I see we have brought together early pioneers as well as today’s heavy
hitters of the e-economy. A testament to the speed of this industry’s
evolution, many of the heavy hitters are also the pioneers.
Ten years ago, we spoke about the “Information Highway” as a bold new
transformative technology. Today, we don’t talk much about “information
highways.” According to Wired magazine, even the word Internet no longer
deserves to be capitalized. The Internet is just another generic class of
infrastructure — like telephones, roads or electricity.

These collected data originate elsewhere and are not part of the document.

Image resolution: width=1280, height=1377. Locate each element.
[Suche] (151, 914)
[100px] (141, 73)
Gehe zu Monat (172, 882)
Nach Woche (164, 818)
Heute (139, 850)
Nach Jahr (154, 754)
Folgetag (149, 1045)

Loss of that capital “I” and the fact that “Internet” is now a
household word is a great credit to many of you and to how far you have
brought us along in a few short years.
I am early in my mandate as Minister of Industry and still haven’t
reached the inflection point on my learning curve. I have been assessing
the broader economic context we face as a country, and I’m trying to
identify and anticipate trends, threats, opportunities and weaknesses. And
I’m trying to define the role that Industry Canada should play in shaping
the future.
It is clear that the Government of Canada has done a lot of things
right over the past few years. The books are balanced. Our debt burden is
declining. Consumer and business confidence are in good shape. And we are
seeing consistently strong macroeconomic performance.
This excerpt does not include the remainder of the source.